### PROVIDED RECORDS
BEGIN

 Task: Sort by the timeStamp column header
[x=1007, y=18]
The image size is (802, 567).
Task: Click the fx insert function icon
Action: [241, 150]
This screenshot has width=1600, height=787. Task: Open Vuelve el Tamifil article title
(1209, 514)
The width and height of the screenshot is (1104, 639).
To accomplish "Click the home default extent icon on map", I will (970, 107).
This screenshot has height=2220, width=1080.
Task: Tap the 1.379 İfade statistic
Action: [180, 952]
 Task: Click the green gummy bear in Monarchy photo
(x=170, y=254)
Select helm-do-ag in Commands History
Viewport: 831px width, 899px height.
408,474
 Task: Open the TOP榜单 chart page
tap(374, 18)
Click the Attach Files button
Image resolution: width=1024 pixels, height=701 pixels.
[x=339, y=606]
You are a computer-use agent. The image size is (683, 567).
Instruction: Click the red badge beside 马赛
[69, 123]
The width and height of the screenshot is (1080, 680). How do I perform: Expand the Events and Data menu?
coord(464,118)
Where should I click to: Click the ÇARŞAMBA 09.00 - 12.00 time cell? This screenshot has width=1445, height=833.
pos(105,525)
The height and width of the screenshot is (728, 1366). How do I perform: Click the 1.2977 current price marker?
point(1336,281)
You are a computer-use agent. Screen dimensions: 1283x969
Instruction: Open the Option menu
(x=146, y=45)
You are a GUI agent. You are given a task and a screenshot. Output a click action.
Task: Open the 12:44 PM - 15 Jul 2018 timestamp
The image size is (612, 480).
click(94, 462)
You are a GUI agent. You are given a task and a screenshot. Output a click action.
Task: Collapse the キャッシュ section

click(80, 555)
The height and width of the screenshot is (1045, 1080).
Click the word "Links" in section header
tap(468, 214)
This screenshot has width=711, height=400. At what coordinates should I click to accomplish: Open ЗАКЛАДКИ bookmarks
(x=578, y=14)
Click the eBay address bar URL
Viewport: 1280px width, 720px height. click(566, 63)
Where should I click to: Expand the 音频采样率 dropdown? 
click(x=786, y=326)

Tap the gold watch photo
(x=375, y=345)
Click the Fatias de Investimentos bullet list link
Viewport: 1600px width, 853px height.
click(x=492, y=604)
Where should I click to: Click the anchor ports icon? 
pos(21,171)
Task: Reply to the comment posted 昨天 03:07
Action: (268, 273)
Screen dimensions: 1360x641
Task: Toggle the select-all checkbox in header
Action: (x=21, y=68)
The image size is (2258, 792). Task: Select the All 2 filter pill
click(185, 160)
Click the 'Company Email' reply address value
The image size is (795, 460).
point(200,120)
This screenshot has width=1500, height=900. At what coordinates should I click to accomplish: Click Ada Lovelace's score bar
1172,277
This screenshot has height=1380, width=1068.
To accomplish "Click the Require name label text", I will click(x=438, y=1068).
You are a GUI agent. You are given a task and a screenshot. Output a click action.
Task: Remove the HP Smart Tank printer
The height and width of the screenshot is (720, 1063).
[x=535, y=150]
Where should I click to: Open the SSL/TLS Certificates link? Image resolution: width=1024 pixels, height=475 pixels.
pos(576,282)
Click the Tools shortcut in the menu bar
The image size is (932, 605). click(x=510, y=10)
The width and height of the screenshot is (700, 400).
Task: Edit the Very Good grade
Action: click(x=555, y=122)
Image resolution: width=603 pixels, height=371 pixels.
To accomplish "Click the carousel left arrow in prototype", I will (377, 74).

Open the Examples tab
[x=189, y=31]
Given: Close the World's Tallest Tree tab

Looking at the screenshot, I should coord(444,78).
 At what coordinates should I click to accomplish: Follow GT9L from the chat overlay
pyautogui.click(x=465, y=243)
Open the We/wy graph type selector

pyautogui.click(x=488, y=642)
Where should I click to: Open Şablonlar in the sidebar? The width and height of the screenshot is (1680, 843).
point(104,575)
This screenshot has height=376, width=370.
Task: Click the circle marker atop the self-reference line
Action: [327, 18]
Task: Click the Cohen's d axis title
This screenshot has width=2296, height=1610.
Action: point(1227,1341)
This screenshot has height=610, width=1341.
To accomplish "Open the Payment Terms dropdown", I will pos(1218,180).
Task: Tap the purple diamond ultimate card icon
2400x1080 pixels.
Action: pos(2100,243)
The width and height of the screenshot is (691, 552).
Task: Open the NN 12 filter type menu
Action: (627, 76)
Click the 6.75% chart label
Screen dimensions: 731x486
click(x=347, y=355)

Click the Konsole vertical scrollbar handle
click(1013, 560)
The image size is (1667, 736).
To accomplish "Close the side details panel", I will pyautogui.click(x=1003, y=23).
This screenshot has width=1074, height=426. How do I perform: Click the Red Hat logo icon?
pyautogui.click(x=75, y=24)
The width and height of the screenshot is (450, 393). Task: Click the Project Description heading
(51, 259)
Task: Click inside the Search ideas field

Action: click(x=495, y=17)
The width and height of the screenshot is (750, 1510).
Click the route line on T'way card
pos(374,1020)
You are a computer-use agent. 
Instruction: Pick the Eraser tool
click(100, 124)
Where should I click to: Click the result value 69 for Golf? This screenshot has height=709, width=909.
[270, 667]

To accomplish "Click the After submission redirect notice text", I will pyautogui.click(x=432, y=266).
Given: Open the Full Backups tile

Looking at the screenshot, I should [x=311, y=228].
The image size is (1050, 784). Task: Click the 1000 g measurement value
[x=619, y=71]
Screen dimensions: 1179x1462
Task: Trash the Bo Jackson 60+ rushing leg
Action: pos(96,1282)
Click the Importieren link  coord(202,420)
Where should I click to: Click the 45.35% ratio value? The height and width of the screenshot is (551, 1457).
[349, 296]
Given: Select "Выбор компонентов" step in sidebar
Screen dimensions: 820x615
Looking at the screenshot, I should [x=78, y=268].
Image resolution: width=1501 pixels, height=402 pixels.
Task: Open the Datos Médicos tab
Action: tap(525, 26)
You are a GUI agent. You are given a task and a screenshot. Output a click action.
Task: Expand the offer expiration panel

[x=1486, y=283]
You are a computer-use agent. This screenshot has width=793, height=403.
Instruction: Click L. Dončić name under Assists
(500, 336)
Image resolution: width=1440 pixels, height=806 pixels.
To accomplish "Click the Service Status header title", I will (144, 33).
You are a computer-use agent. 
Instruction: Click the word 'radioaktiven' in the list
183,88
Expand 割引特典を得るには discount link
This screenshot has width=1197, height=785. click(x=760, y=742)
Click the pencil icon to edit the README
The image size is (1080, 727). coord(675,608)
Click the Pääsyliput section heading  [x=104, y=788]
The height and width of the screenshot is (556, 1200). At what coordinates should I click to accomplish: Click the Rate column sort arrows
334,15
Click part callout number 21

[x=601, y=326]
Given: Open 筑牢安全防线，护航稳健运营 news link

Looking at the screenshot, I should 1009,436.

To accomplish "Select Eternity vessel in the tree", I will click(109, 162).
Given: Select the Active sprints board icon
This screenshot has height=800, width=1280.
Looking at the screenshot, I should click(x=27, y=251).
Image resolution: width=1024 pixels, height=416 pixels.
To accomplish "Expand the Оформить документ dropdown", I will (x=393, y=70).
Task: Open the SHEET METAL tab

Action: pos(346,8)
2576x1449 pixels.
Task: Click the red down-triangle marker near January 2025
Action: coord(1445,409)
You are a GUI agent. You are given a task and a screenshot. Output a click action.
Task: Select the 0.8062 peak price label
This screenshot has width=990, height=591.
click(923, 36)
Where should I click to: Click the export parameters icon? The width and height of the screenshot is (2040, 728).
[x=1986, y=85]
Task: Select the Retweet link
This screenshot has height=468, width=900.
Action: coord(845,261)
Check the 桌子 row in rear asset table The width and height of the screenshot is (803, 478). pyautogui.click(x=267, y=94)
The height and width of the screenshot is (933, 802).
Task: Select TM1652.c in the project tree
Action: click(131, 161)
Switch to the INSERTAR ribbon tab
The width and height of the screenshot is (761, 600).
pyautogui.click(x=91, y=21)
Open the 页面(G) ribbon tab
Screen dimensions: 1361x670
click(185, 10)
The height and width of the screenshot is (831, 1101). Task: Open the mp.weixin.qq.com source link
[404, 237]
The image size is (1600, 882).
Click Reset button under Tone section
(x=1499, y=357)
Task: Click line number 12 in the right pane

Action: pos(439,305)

END

### WORK REQUIRED
Among the entries above, how many lines hold the word "computer"? Reply with only that number.

### RESPONSE BELOW
5